Operating a small business can be just as complex as running a large corporation; it can also come with similar tax complications. Six of the most common small business tax penalties are:
1. Penalty for underpayment of estimated taxes
The IRS will charge a penalty if you do not pay at least 90% of your current year’s tax bill. The IRS is picky with how they would like these payments to be made. They prefer equal installments and still may charge a penalty if less is paid early and more is paid later. You will not be penalized if you pay at least 100% (110% if you make over $150K) of your prior year’s tax bill in equal quarterly installments.

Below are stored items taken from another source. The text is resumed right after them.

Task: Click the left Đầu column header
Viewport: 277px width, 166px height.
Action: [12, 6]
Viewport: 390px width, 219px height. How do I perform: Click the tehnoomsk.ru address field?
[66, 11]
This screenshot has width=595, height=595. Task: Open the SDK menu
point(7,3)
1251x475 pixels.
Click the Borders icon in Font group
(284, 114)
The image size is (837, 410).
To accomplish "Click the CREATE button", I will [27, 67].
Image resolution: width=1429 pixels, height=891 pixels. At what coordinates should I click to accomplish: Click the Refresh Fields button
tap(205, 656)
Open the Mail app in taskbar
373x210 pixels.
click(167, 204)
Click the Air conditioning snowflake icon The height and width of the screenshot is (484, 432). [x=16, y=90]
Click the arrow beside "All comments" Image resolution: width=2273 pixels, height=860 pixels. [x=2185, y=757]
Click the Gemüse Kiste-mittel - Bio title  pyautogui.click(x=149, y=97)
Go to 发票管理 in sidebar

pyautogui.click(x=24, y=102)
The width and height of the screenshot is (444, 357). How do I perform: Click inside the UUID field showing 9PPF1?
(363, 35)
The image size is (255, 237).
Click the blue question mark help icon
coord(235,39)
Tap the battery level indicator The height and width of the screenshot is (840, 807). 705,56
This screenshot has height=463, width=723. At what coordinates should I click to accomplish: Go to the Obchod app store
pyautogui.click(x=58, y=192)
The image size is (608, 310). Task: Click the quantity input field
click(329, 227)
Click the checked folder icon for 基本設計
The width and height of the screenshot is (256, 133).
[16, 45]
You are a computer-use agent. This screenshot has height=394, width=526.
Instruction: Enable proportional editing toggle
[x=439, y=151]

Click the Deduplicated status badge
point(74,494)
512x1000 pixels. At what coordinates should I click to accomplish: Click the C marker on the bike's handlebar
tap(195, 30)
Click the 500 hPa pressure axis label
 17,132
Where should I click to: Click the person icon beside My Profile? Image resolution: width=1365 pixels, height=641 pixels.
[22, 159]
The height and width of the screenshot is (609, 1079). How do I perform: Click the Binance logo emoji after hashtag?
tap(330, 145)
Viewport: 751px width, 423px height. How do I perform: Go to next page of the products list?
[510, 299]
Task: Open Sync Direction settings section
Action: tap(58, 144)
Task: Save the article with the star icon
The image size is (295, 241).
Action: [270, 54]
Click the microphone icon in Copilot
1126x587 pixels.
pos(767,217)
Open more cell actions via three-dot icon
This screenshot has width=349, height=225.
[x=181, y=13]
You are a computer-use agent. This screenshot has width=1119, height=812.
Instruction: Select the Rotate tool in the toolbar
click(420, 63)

2. Failure to file penalty/late filing penalty
You will be charged with this penalty if taxes are owed, and they are not filed at the due date. You could face a 5% monthly penalty with a maximum of 25%.
3. Failure to pay the penalty/late payment penalty
You will be penalized .5% monthly on the outstanding tax balance if you fail to pay. If you enter an installment agreement to pay back the taxes owed, this penalty can be reduced to .25% a month.
4. Accuracy related penalty
You can be charged a 20% penalty if the IRS finds that you made errors on your tax return due to negligence or a substantial understatement of the taxes owed. This penalty can only be charged after an audit in which you cannot prove tax deductions taken or you failed to report all income.
5. Tax fraud penalty
You do not want to get charged with this penalty. You will be charged with a 75% penalty if the IRS can prove that you under-reported your income or filed with the intent to be fraudulent. This penalty can be avoided by trying to file your taxes as accurately and honestly as possible.
6. Trust Fund Recovery Penalty (TFRP)
A business must withhold and pay trust fund taxes if there are employees. These taxes include income tax, FICA, and the Federal Unemployment tax. A small company with employees must withhold the former two from each employee’s paycheck and send it to the IRS monthly.